This is the documentation for the upcoming version 2.0. This is a work in progress

Disallowed Raw HTML Extension

(Note: this extension is included by default within the GFM extension)

The DisallowedRawHTMLExtension automatically escapes certain HTML tags when rendering raw HTML, such as:

Filtering is done by replacing the leading < with the entity &lt;.

This is required by the GFM spec because these particular tags could cause undesirable side-effects if a malicious user tries to introduce them.

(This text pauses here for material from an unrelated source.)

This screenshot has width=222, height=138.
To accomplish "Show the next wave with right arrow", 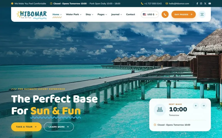I will tap(204, 106).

All other HTML tags are left untouched by this extension.

Installation

This extension is bundled with league/commonmark. This library can be installed via Composer:

composer require league/commonmark

See the installation section for more details.

Usage

Configure your Environment as usual and simply add the DisallowedRawHTMLExtension provided by this package:

use League\CommonMark\CommonMarkConverter;
use League\CommonMark\Environment\Environment;
use League\CommonMark\Extension\DisallowedRawHTML\DisallowedRawHTMLExtension;

// Obtain a pre-configured Environment with all the CommonMark parsers/renderers ready-to-go
$environment = Environment::createCommonMarkEnvironment();

// Add this extension
$environment->addExtension(new DisallowedRawHTMLExtension());

// Customize the extension's configuration if needed
// Default values are shown below - you can omit this configuration if you're happy with those defaults
// and don't want to customize them
$config = [
    'disallowed_raw_html' => [
        'disallowed_tags' => ['title', 'textarea', 'style', 'xmp', 'iframe', 'noembed', 'noframes', 'script', 'plaintext'],
    ],
];

// Instantiate the converter engine and start converting some Markdown!
$converter = new CommonMarkConverter($config, $environment);
echo $converter->convertToHtml('I cannot change the page <title>anymore</title>');

Configuration

This extension can be configured by providing a disallowed_raw_html array with the following nested configuration options. The defaults are shown in the code example above.

disallowed_tags

An array containing a list of tags that should be escaped.